Savoir ou espionnage?

J’apprends que notre gouvernement provincial pense à bannir l’Institut Confucius du Nouveau-Brunswick.

La spécialité des médecins, c’est la médecine. On s’attend à ce qu’ils donnent des conseils sur la maladie et la prévention de la maladie. Le médecin vous dira de manger moins de viande rouge. Cela ne veut pas dire que dans votre cas, cela fera une différence. Le médecin vous informe des choses qui peuvent vous arriver.

La spécialité des agents de sécurité du gouvernement est d’être nos paranoïaques en chef, ceux qui nous préviennent de ce qui peut arriver. Il faut qu’ils le fassent. Il y a possibilité que les activités de Chinois de l’Institut Confucius au Canada servent de base et de couverture pour de l’espionnage de la part du gouvernement chinois. C’est certain qu’ils sont des yeux de la Chine dans notre pays, tout comme les Canadiens qui œuvrent en Chine comme professeurs d’anglais sont des yeux du Canada à l’intérieur de la Chine. Est-ce grave ou préoccupant ? À mon avis, pas nécessairement.

Une chose me paraît certaine, ces hommes et femmes venus enseigner le mandarin et la culture chinoise contribuent à une perception plus positive de la Chine chez les personnes qui font leur connaissance. À leur retour en Chine, je suis certain qu’ils contribueront à une meilleure perception du Canada autour d’eux. Ils arrivent ici bien endoctrinés. Ils retournent en Chine avec des doutes et des perceptions modifiées.

Le président et les services de renseignements chinois ne sont pas la Chine. Ils ne sont pas éternels tout comme le Politburo de l’URSS n’était pas la Russie et il ne l’est manifestement plus aujourd’hui. Le peuple chinois n’est pas son gouvernement. Les relations entre les peuples, c’est différent des relations entre les gouvernements. Les gouvernements passent, les peuples restent.

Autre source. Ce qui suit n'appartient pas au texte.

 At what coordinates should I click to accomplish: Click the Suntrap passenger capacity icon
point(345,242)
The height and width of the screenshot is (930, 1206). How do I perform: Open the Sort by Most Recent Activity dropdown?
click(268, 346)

Si on veut parler de l’espionnage scientifique et technologique, qui est l’espionnage de loin le plus coûteux (à cause de vol de secrets industriels), je me méfierais beaucoup plus des dizaines de milliers d’étudiants chinois en science et ingénierie actuellement présents au Canada que de quelques dizaines de jeunes personnes en train d’enseigner le mandarin et la culture chinoise dans des écoles. S’inquiéter de quelques dizaines de jeunes diplômés en langue ou en anglais qui enseignent à des enfants ici, cela me paraît faire beaucoup de bruit avec peu de choses. Peut-être l’inquiétude pourrait venir plutôt du personnel qui les encadre. Encore là, est-ce si important?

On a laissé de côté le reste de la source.